Potatoes are certainly a versatile vegetable. They can be boiled, mashed, fried, baked or roasted and served as part of breakfast, lunch or dinner.
However they’re prepared or whenever they’re served, they’re very good at satisfying an empty stomach, which is what Oxford United Methodist Church (OUMC) used them for on Saturday morning.
The church’s men’s group held its fifth annual Potato Drop in the yard of Burdick Street Landscape, Supply & Equipment. The event featured volunteers, plus many enthusiastic members of Boy Scout Troop 366, lifting, sorting and stacking 10-pound sacks of spuds.
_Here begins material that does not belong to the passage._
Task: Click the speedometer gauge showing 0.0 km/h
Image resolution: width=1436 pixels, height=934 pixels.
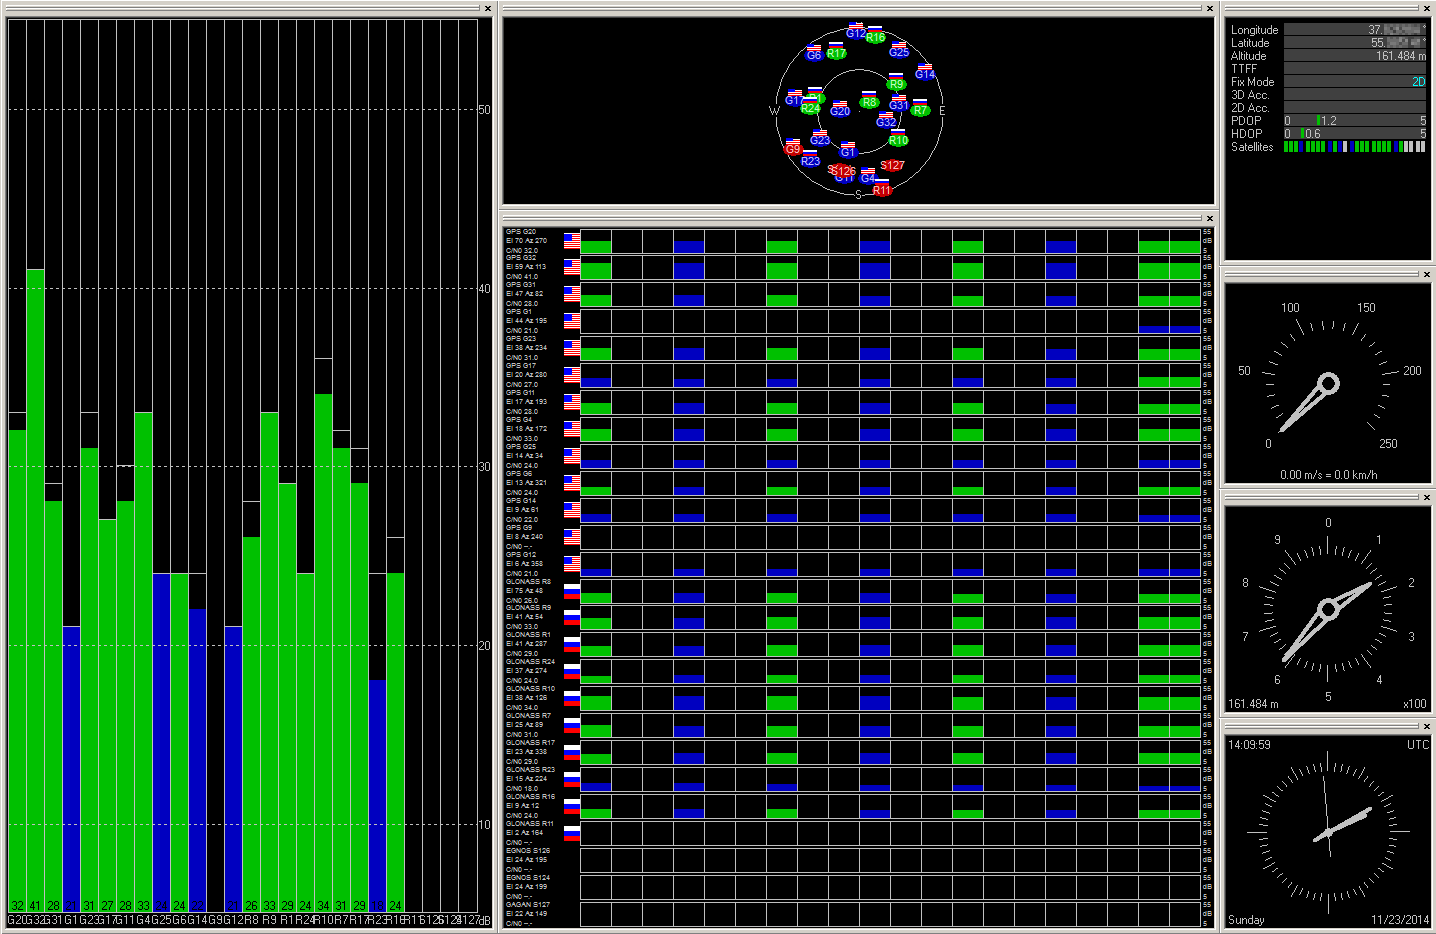Action: coord(1328,384)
A total of 40,120 pounds of potatoes ? or 4,012 bags ? were prepared for pickup by representatives from 22 food banks, pantries, churches and other charitable organizations based in Oxford, Leonard, Addison Township, Brandon Township, Dryden, Pontiac, Clarkston, Lapeer, Davison, Davisburg and Rochester.
Locally, Oxford/Orion FISH received 1,500 pounds, while two churches in Leonard picked up a combined 750 pounds. The Salvation Army’s Echo Grove Camp in Addison received 100 pounds.
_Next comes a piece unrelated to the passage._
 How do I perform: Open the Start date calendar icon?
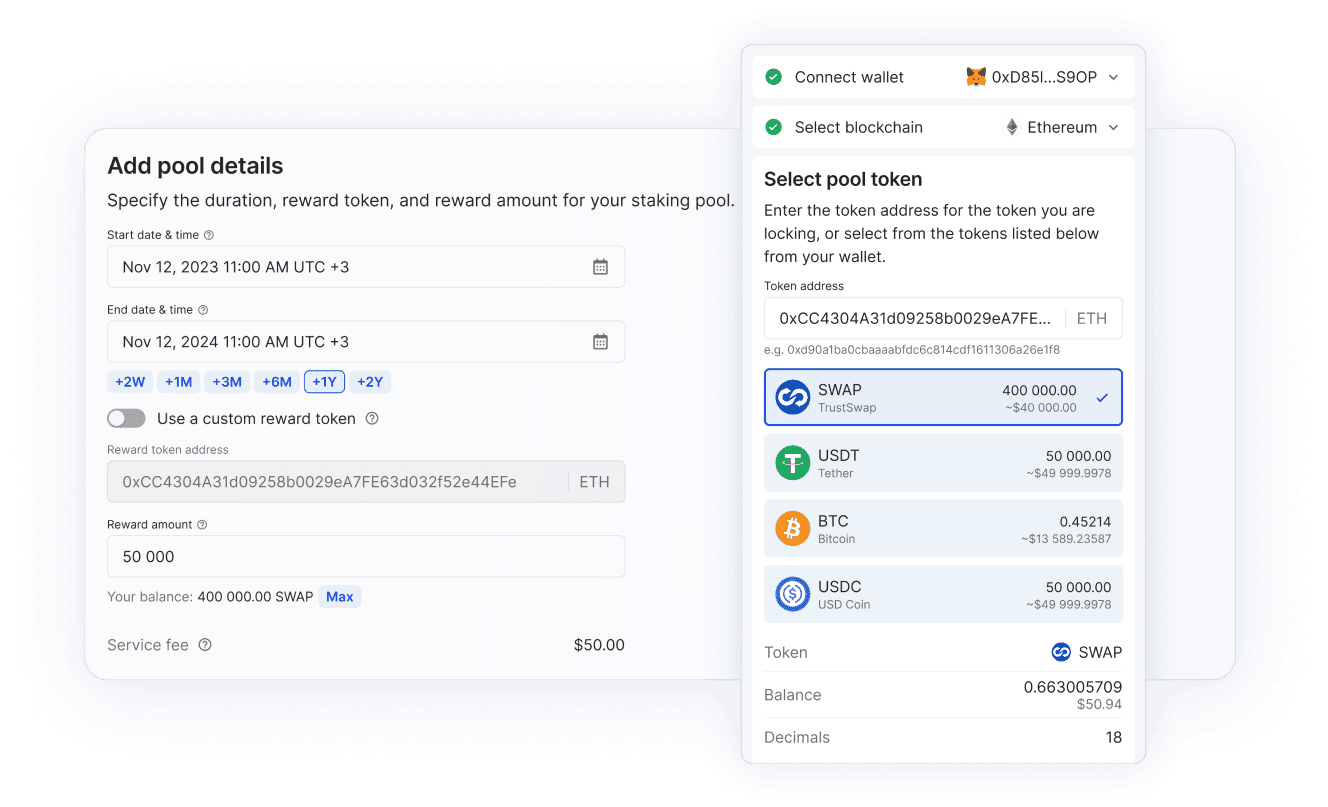point(600,267)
Oxford’s annual Potato Drop is part of a larger nationwide effort. Every year since 1989 through their ‘Meals for Millions? mission project, United Methodist Men’s groups from around the country participate in the Society of St. Andrew’s ‘Potato and Produce Project.?
Millions of pounds of potatoes and other produce get rejected annually by commercial markets and potato chip factories due to slight imperfections in size, shape, sugar content or blemishes.
Rather than allow these perfectly edible spuds to end up decaying in landfills, the Potato and Produce Project gets them redirected to America’s hungry.
In 2010, the project salvaged and distributed 28.1 million pounds of potatoes and other produce to hungry folks in 32 states.
Since the Society of St. Andrew was established in 1983, it’s given more than 623 million pounds of potatoes and produce to organizations who feed the needy.